Dr. Angelica Allen-McMillan, New Jersey’s acting commissioner of education, said, “Over the past year we have made the health of our students and school staff a top priority, and stakeholders in all of our school communities have done a commendable job of weathering this storm.

“Now we turn a corner, and students, educators and parents throughout New Jersey can look forward to the full return to safe in-person instruction at the start of the 2021–22 school year.
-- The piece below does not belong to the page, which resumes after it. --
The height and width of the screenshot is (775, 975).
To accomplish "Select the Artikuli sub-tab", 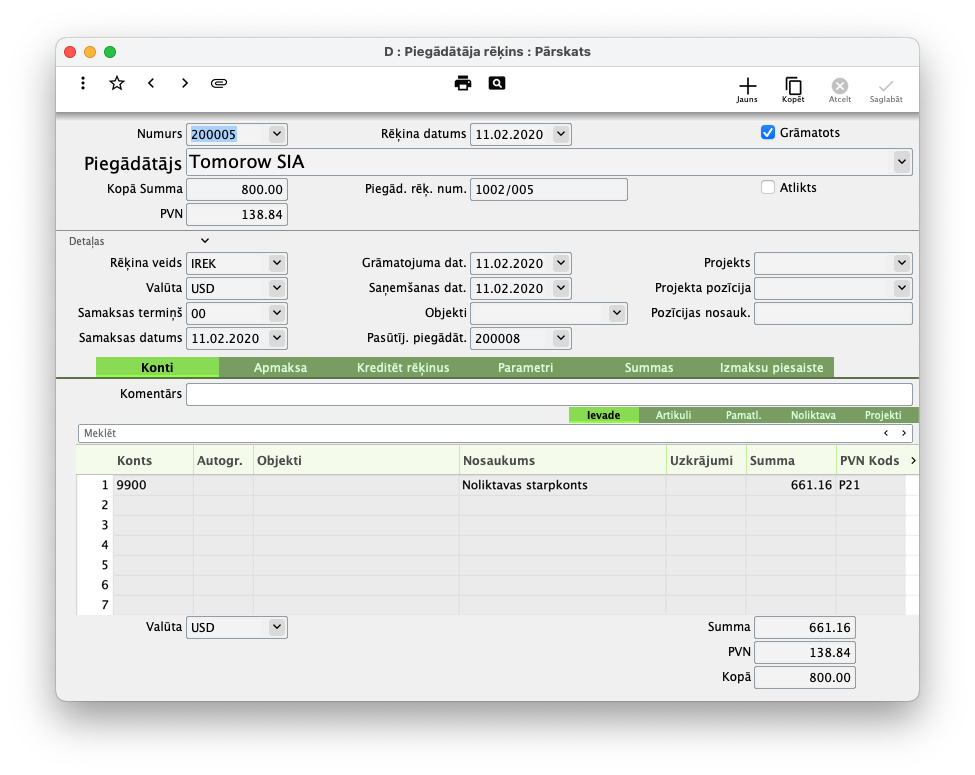I will tap(673, 415).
Local educational agencies will continue to adhere to individualized education programs, 504 plans and the home instruction needs of their students,” Allen-McMillan said.

According to the press release, while school district administrators will be required to fully open buildings beginning at the start of the 2021-22 school year, remote learning will be permitted in the event there is a localized outbreak or other emergency.

If buildings are open for in-person instruction, parents or guardians will not be able to opt out of in-person instruction, according to Murphy.

Summer camps and summer educational programming for the summer of 2021 will not be impacted and will still be required to follow relevant health and safety protocols, according to the press release.